INPUT RECORDS:
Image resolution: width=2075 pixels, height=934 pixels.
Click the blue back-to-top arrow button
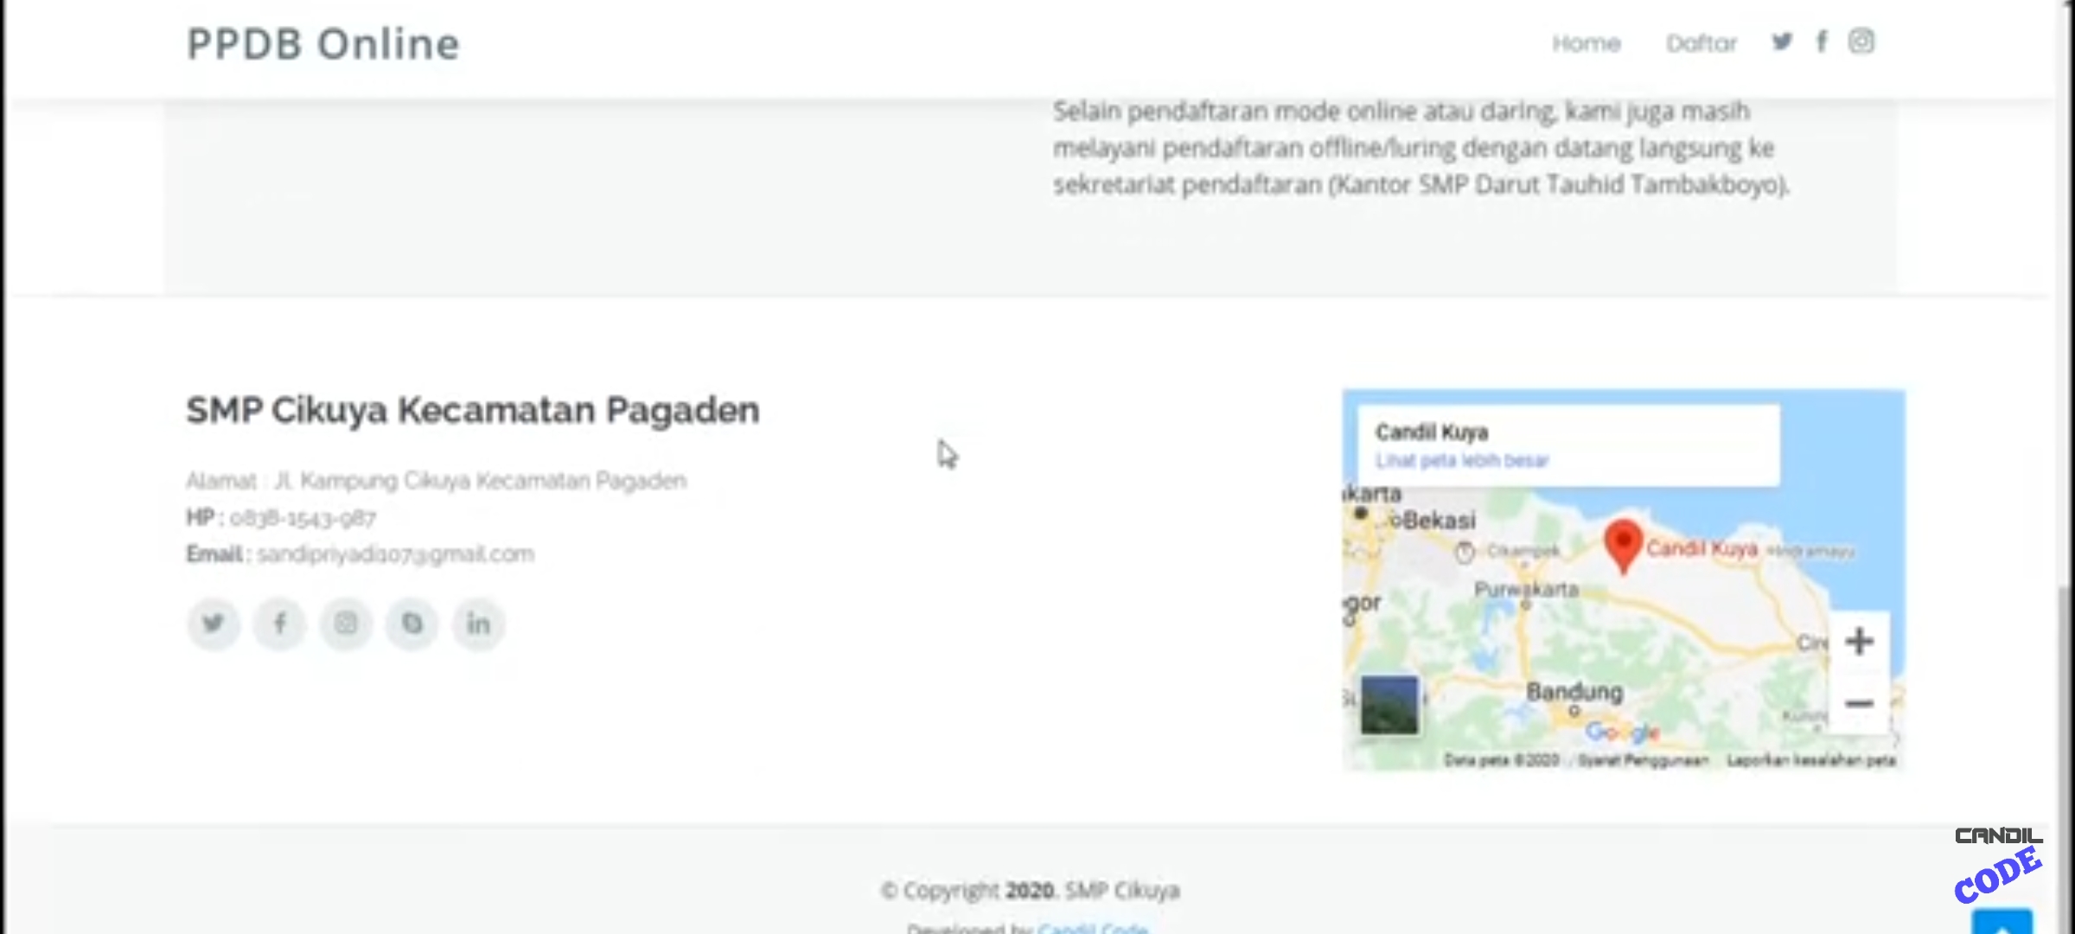point(2002,922)
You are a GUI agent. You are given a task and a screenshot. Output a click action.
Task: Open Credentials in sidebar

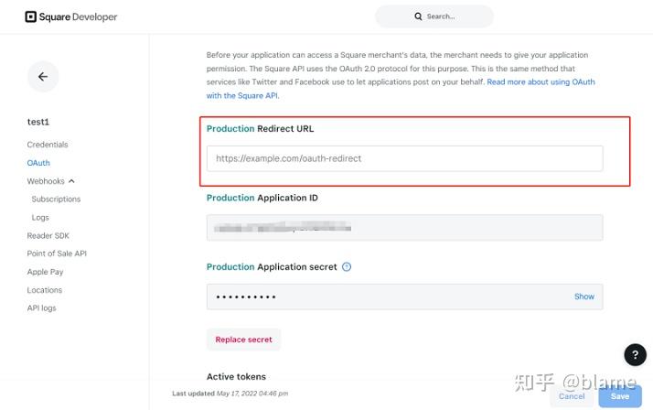[48, 145]
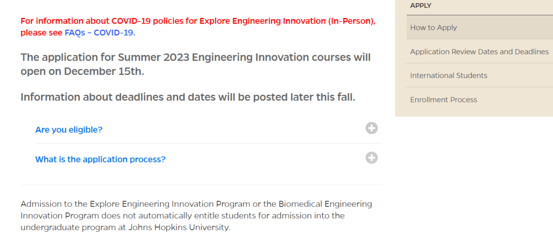Follow the 'FAQs – COVID-19' link

99,33
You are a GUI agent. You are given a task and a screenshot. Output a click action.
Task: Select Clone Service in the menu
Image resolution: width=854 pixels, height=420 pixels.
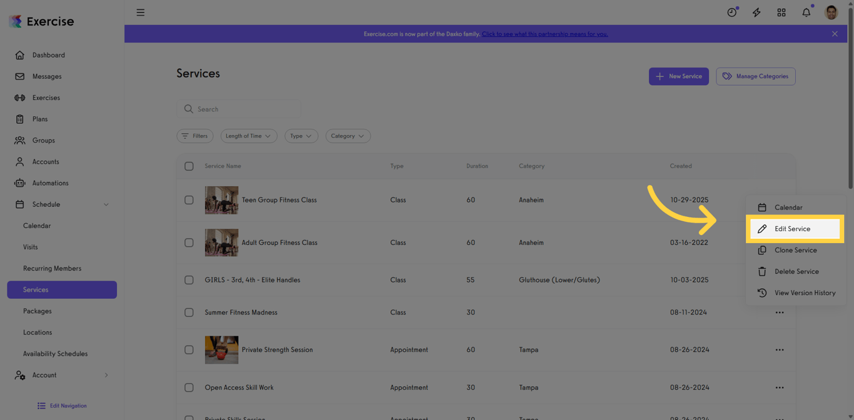[x=795, y=250]
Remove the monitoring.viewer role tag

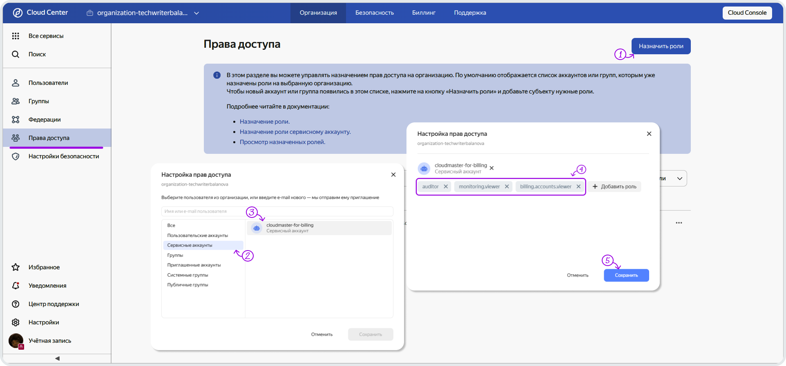pos(507,186)
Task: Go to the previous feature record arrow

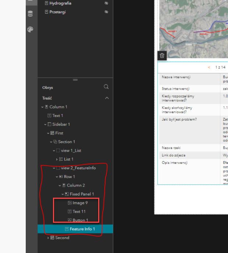Action: 209,67
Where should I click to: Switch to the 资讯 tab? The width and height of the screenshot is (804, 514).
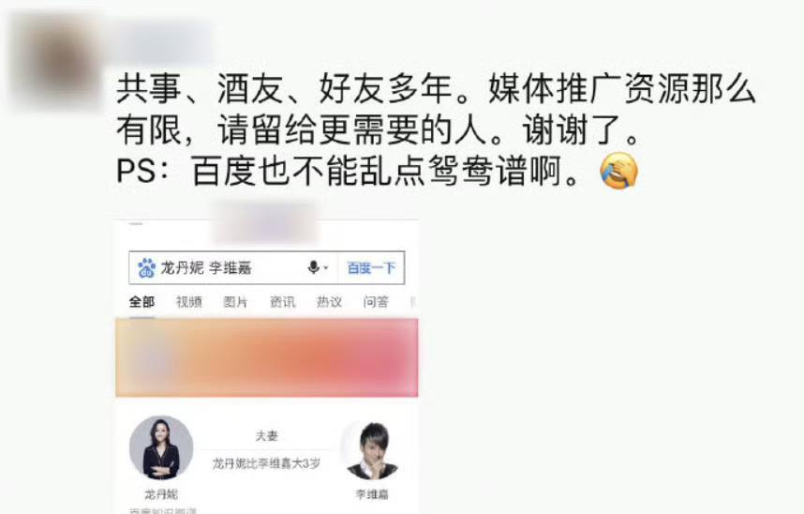pyautogui.click(x=283, y=302)
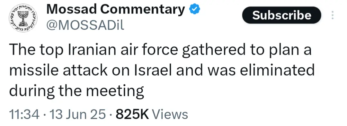Click the 825K view count
The image size is (347, 126).
(x=133, y=115)
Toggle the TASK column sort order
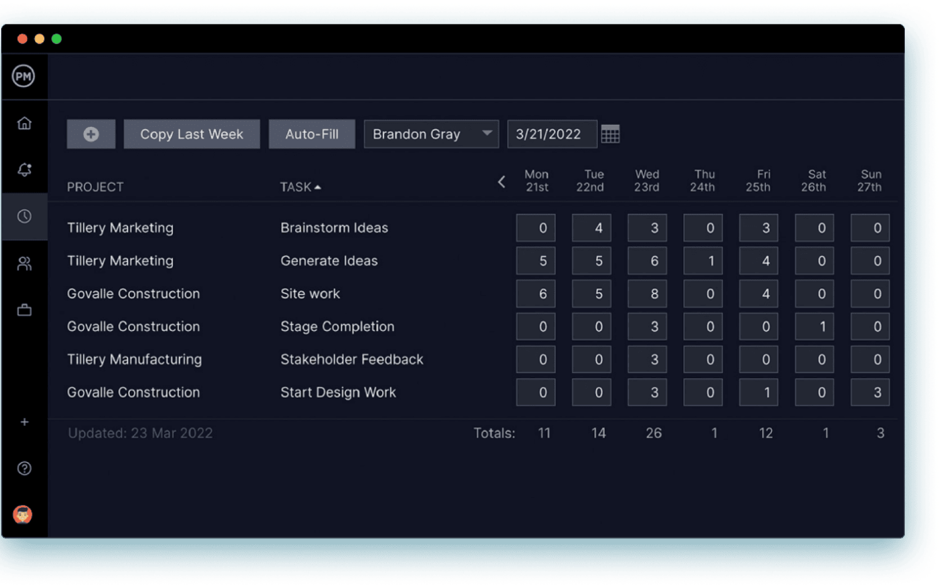 [x=300, y=187]
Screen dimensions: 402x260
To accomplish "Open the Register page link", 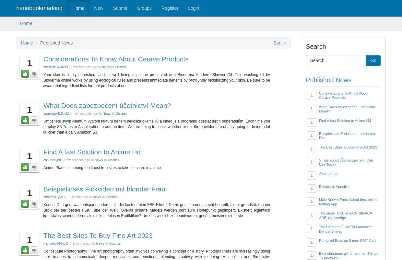I will click(x=170, y=8).
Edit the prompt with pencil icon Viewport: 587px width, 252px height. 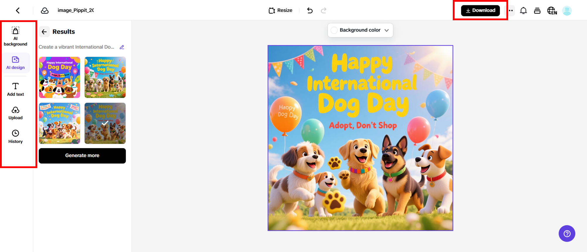(122, 47)
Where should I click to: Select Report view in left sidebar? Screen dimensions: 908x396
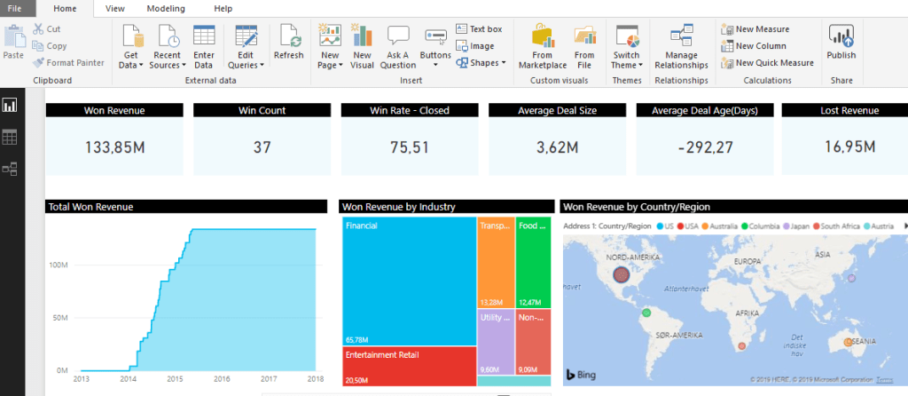click(x=11, y=105)
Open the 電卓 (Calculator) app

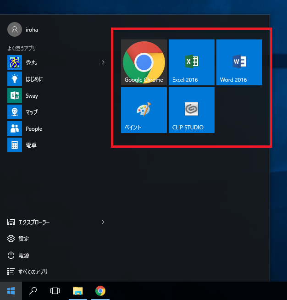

TASK OBJECTIVE: Begin with the line that contains "Where should I click to: Select" and copy every line through the end of the listing, exactly as written, both ends included. Pictures are not part of the copy.

TASK RESULT:
Where should I click to: Select Report view in left sidebar? Screen dimensions: 908x396
click(x=11, y=105)
Open the 電卓 (Calculator) app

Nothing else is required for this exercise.